§ What to work on
Read the data, and whenever a line holds the word "computer", report that line.

Stored records
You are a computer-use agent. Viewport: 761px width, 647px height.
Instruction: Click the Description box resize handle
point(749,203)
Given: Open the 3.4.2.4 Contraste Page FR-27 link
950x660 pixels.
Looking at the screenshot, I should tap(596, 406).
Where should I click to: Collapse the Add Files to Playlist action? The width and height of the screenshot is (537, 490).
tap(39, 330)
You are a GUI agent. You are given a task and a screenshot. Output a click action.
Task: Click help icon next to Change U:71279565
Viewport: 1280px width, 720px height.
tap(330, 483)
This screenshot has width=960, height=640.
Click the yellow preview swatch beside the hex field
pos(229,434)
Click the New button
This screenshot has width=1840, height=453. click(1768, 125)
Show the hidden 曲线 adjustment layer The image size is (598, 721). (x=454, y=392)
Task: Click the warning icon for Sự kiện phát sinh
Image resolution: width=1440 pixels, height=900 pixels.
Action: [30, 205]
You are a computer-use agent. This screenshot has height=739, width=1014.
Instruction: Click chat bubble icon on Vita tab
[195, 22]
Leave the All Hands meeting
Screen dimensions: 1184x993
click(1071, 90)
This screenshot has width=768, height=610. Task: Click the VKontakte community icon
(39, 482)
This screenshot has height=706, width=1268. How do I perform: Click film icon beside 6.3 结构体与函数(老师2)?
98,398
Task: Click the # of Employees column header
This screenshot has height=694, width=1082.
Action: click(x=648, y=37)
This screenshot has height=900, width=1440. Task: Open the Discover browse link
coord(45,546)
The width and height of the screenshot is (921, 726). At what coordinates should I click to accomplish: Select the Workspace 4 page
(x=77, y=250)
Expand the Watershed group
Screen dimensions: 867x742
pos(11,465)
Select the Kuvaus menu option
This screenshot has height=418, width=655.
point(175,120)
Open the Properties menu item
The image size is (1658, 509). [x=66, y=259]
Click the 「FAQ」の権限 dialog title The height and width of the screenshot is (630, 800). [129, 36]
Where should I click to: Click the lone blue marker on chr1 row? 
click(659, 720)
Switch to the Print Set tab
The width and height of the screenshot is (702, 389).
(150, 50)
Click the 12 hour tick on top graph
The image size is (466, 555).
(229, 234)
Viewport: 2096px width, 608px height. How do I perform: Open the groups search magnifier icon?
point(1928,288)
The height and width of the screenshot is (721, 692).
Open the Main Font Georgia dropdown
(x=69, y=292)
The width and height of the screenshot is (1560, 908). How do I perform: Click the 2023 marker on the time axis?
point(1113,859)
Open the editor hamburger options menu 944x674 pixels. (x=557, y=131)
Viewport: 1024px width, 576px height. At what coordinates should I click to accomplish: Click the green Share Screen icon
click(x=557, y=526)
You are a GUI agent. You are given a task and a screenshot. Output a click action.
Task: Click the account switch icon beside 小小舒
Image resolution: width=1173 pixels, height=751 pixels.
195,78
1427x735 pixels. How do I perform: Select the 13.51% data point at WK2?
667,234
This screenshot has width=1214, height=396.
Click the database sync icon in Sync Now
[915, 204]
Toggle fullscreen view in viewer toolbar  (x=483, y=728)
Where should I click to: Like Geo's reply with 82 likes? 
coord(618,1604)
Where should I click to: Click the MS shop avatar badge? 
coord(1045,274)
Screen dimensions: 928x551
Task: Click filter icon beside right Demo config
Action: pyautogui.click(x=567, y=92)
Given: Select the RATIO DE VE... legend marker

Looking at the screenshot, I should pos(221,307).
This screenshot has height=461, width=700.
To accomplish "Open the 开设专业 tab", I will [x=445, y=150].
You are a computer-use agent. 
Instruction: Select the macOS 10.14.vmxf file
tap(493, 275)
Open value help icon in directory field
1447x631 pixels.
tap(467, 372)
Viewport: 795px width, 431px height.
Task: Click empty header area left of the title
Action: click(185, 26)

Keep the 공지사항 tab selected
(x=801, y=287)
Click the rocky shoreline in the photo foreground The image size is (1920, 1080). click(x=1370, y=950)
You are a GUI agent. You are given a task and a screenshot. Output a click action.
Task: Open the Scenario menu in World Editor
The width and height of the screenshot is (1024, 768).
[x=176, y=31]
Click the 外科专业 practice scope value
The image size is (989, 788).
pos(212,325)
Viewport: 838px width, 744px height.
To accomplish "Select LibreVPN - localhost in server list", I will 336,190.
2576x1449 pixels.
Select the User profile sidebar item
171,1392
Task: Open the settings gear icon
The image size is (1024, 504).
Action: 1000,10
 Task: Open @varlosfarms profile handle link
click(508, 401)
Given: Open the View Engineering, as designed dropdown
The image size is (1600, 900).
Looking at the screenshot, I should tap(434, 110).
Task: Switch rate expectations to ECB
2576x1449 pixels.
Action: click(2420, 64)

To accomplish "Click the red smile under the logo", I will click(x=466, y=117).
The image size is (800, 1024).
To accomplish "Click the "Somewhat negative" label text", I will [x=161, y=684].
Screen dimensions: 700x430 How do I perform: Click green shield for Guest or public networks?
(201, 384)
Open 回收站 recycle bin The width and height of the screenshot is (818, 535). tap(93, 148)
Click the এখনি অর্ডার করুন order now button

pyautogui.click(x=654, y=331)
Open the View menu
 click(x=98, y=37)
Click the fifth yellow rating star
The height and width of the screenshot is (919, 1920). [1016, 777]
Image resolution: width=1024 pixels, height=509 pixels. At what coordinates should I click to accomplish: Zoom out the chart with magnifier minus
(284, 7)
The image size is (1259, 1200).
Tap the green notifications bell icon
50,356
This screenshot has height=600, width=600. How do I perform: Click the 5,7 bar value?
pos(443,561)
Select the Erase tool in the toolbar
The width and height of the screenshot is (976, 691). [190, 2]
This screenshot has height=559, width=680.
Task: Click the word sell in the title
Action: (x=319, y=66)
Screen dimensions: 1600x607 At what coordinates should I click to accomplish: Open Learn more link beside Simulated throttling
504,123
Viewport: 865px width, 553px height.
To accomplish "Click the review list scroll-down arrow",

§ Output
You are a computer-use agent. Viewport: 761px width, 647px height.
You are a computer-use agent. This screenshot has height=739, width=1014.
You are a computer-use agent. 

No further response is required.